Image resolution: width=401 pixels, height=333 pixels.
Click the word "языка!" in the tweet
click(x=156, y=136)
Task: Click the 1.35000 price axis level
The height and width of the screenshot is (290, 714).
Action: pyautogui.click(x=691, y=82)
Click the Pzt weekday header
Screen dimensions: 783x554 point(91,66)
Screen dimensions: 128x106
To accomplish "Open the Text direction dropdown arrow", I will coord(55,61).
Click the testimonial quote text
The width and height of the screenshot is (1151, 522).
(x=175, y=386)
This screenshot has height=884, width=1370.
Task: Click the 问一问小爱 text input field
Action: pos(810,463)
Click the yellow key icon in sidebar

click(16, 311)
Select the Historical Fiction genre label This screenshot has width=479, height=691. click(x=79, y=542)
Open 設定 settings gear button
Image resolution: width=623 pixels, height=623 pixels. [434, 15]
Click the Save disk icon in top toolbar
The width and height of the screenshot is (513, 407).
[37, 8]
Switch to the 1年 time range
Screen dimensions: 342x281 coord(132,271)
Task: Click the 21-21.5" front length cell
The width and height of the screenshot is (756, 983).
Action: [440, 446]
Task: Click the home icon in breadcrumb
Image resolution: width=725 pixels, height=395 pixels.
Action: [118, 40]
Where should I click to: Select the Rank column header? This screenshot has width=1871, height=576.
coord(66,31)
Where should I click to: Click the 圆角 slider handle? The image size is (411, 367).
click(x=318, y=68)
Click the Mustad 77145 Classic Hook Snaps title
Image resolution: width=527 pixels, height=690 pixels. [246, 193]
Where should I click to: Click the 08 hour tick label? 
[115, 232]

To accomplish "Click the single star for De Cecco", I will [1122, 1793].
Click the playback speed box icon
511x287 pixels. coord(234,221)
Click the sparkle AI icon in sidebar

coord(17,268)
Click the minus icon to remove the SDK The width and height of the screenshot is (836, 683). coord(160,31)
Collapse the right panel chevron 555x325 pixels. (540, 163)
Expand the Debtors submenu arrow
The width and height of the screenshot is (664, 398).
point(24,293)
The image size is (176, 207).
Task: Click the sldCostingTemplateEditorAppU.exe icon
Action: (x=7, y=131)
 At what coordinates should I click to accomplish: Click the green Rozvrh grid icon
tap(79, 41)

HOW TO COMPLETE THIS TASK:
Search the listing for "will" and show every line where it occurs.

TASK RESPONSE:
To accomplish "Open the Text direction dropdown arrow", I will coord(55,61).
To accomplish "Click the single star for De Cecco", I will [1122, 1793].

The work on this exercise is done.